[Text and element pointing records]
════════

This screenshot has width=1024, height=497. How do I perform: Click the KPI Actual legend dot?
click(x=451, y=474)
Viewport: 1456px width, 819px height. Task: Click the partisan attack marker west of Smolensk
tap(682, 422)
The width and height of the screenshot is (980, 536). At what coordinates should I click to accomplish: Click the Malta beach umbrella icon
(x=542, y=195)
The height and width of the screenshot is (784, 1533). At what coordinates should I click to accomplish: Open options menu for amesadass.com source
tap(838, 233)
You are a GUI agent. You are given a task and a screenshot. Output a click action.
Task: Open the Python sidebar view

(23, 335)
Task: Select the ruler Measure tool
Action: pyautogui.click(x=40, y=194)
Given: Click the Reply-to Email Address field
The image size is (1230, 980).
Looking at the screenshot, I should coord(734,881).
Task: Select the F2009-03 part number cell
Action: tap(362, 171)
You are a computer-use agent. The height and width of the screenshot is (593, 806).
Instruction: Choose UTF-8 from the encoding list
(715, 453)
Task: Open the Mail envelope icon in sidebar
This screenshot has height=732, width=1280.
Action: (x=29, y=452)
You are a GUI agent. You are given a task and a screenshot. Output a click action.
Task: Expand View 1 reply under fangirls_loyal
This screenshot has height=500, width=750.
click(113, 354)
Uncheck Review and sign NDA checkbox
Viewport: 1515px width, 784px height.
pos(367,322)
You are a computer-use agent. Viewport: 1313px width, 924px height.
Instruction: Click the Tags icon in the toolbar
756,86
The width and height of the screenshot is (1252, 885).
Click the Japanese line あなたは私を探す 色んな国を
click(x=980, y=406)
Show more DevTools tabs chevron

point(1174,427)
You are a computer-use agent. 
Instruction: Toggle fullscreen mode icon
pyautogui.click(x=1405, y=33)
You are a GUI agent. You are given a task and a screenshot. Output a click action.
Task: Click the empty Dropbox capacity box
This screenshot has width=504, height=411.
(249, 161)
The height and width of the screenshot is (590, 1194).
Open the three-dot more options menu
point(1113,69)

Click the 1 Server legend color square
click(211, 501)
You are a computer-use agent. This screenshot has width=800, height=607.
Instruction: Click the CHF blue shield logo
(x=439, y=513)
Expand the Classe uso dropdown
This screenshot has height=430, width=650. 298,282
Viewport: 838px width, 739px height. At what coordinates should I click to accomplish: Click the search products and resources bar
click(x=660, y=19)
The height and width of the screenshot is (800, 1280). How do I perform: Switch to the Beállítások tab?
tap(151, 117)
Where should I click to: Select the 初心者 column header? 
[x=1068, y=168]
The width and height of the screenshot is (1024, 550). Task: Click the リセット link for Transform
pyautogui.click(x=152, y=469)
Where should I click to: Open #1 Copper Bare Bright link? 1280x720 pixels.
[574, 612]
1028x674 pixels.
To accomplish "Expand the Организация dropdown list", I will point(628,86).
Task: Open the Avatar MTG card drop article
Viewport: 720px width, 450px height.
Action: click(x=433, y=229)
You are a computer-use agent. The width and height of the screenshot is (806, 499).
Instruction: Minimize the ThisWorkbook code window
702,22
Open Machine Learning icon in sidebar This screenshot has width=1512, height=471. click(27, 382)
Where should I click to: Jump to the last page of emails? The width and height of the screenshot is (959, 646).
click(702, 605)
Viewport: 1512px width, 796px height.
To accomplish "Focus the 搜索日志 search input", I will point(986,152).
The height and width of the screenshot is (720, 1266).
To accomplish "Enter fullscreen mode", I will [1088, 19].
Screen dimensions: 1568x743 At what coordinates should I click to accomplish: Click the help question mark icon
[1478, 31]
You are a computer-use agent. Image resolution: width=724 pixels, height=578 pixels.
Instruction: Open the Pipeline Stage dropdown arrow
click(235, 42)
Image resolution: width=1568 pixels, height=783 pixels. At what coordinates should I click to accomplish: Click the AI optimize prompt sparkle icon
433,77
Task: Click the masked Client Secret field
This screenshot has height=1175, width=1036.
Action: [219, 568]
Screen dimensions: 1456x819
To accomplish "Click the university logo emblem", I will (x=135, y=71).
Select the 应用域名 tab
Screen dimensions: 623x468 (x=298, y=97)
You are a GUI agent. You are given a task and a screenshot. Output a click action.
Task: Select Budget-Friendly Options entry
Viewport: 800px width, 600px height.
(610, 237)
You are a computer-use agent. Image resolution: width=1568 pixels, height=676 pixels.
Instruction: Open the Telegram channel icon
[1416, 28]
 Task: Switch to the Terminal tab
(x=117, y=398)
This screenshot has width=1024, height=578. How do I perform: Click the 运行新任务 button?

════════

Give only the number of lines in the material above that contain the string "sidebar".

Output for this exercise >> 3